The winner of the 2008 Iowa Poetry Prize, Zach Savich’s first collection, Full Catastrophe Living, makes no bones about its project. The messes and mishaps of life fill the poems, while “The Love of Simplicity Is the Love of Death,” as one title has it. The book manages a complicated display of recurring forms: Savich works alternately with—among others—a shorter line appropriate to the detail of a sort of objectivist looking (“White trim / skinnings // in the exterior / bed under leaves // under snow, / as the house // siding curls”), the sprawl of what the jacket copy calls a “slapstick sequence,” a kind of semi-pastoral narrative, and a sonnet that brings together the near-perfection of meter, the disintegration of syntax, and a series of reliably exquisite images.

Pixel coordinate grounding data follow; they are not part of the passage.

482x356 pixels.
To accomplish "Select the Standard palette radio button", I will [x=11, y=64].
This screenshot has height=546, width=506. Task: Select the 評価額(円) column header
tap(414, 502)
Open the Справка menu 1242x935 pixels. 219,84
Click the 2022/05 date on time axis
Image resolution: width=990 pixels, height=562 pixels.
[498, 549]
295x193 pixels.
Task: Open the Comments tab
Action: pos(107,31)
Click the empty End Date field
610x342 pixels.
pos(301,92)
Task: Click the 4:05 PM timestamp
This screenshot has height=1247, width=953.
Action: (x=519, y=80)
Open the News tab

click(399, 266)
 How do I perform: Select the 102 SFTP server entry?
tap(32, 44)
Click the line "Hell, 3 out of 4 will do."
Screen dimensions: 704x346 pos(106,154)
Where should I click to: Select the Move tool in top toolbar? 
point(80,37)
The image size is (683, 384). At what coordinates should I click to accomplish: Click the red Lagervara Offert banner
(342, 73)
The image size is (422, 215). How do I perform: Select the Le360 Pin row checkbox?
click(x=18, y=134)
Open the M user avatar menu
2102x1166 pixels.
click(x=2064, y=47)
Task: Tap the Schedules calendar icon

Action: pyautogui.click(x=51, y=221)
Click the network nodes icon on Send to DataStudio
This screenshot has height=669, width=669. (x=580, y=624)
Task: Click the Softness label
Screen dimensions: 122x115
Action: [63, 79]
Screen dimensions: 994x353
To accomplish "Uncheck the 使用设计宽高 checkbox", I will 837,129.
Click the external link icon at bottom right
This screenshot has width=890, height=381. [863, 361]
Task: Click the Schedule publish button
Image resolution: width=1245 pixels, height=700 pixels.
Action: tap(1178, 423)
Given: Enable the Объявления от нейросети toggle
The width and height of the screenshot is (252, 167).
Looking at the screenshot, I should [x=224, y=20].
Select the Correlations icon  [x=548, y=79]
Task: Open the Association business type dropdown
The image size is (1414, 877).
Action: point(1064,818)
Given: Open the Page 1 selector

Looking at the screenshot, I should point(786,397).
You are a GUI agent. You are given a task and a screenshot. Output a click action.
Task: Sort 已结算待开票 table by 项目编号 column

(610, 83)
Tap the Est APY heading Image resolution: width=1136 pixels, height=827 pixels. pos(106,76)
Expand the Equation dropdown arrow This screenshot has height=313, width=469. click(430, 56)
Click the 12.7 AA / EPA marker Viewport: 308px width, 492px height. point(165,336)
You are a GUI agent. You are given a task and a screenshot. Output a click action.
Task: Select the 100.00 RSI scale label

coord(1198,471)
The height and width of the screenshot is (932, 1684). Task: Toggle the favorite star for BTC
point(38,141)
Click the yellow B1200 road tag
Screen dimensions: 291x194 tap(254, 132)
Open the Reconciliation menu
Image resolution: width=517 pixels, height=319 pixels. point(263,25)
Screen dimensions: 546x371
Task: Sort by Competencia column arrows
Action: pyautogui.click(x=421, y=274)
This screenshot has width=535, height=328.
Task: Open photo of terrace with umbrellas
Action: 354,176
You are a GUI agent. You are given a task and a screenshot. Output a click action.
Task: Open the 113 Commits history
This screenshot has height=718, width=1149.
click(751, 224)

The leaps from one form to the next tend to jar and discomfit—but in a way that stems less from a general lack of focus than from the quick dismissal of certain moments of attentive intensity. The poem “Serenade,” for example, ventures a narrative: the story of a sickness, and over a few seasons, recovery. And yet the strongest sadness in the poem is perhaps the sadness of speed, and of omission: in this case, what’s squeezed into the margin is the poet’s knack for metaphor, ordinary and apt: “Snow like tissue after tissue pulled from a box,” or, later, “Trees blossomed outside the hospital / the way champagne bottles christen ships.” The tension here is ultimately between these moments of lyrical accuracy and the sources of energy—usually language, love, the body, or the story—which propel us through the poems and from one poem to the next. If Full Catastrophe Living is a shuddery experience, a series of aftershocks sans definable epicenter, it is nevertheless one in which the poet negotiates a necessary, if uneasy, compromise between the force of catastrophe and a music of his own: “a pleasant / strumming in my personal // surfaces, our ongoing passionate disaster.”